Data to examine »

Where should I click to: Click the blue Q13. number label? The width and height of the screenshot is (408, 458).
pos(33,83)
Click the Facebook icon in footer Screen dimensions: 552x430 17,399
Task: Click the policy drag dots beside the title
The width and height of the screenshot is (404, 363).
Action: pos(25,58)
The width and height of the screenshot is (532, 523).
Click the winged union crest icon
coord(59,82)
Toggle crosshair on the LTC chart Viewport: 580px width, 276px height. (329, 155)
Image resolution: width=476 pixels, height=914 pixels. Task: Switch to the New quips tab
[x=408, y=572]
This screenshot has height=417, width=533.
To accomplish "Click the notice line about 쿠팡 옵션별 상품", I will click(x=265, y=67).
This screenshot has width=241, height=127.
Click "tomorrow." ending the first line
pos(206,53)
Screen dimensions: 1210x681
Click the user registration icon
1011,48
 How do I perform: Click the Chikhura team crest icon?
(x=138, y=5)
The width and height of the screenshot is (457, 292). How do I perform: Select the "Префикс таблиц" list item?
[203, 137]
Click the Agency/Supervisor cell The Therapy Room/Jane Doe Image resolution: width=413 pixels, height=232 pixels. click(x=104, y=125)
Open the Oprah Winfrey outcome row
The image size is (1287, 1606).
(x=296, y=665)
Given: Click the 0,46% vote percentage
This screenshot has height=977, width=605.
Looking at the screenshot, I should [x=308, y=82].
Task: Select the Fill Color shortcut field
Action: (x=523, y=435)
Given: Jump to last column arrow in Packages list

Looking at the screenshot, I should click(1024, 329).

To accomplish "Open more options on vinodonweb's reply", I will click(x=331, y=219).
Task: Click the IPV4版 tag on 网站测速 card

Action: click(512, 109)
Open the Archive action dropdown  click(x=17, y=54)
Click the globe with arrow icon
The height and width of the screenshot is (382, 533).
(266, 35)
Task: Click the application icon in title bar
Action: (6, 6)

Action item »
The reply should consist of the records, reproduced exactly.

Response area »
Where should I click to: Click the blue Q13. number label? The width and height of the screenshot is (408, 458).
pos(33,83)
Click the Facebook icon in footer Screen dimensions: 552x430 17,399
Task: Click the policy drag dots beside the title
The width and height of the screenshot is (404, 363).
Action: pos(25,58)
The width and height of the screenshot is (532, 523).
Click the winged union crest icon
coord(59,82)
Toggle crosshair on the LTC chart Viewport: 580px width, 276px height. (329, 155)
Image resolution: width=476 pixels, height=914 pixels. Task: Switch to the New quips tab
[x=408, y=572]
This screenshot has height=417, width=533.
To accomplish "Click the notice line about 쿠팡 옵션별 상품", I will click(x=265, y=67).
This screenshot has width=241, height=127.
Click "tomorrow." ending the first line
pos(206,53)
Screen dimensions: 1210x681
Click the user registration icon
1011,48
 How do I perform: Click the Chikhura team crest icon?
(x=138, y=5)
The width and height of the screenshot is (457, 292). How do I perform: Select the "Префикс таблиц" list item?
[203, 137]
Click the Agency/Supervisor cell The Therapy Room/Jane Doe Image resolution: width=413 pixels, height=232 pixels. click(x=104, y=125)
Open the Oprah Winfrey outcome row
The image size is (1287, 1606).
(x=296, y=665)
Given: Click the 0,46% vote percentage
This screenshot has height=977, width=605.
Looking at the screenshot, I should [x=308, y=82].
Task: Select the Fill Color shortcut field
Action: (x=523, y=435)
Given: Jump to last column arrow in Packages list

Looking at the screenshot, I should click(1024, 329).

To accomplish "Open more options on vinodonweb's reply", I will click(x=331, y=219).
Task: Click the IPV4版 tag on 网站测速 card

Action: click(512, 109)
Open the Archive action dropdown  click(x=17, y=54)
Click the globe with arrow icon
The height and width of the screenshot is (382, 533).
(266, 35)
Task: Click the application icon in title bar
Action: (6, 6)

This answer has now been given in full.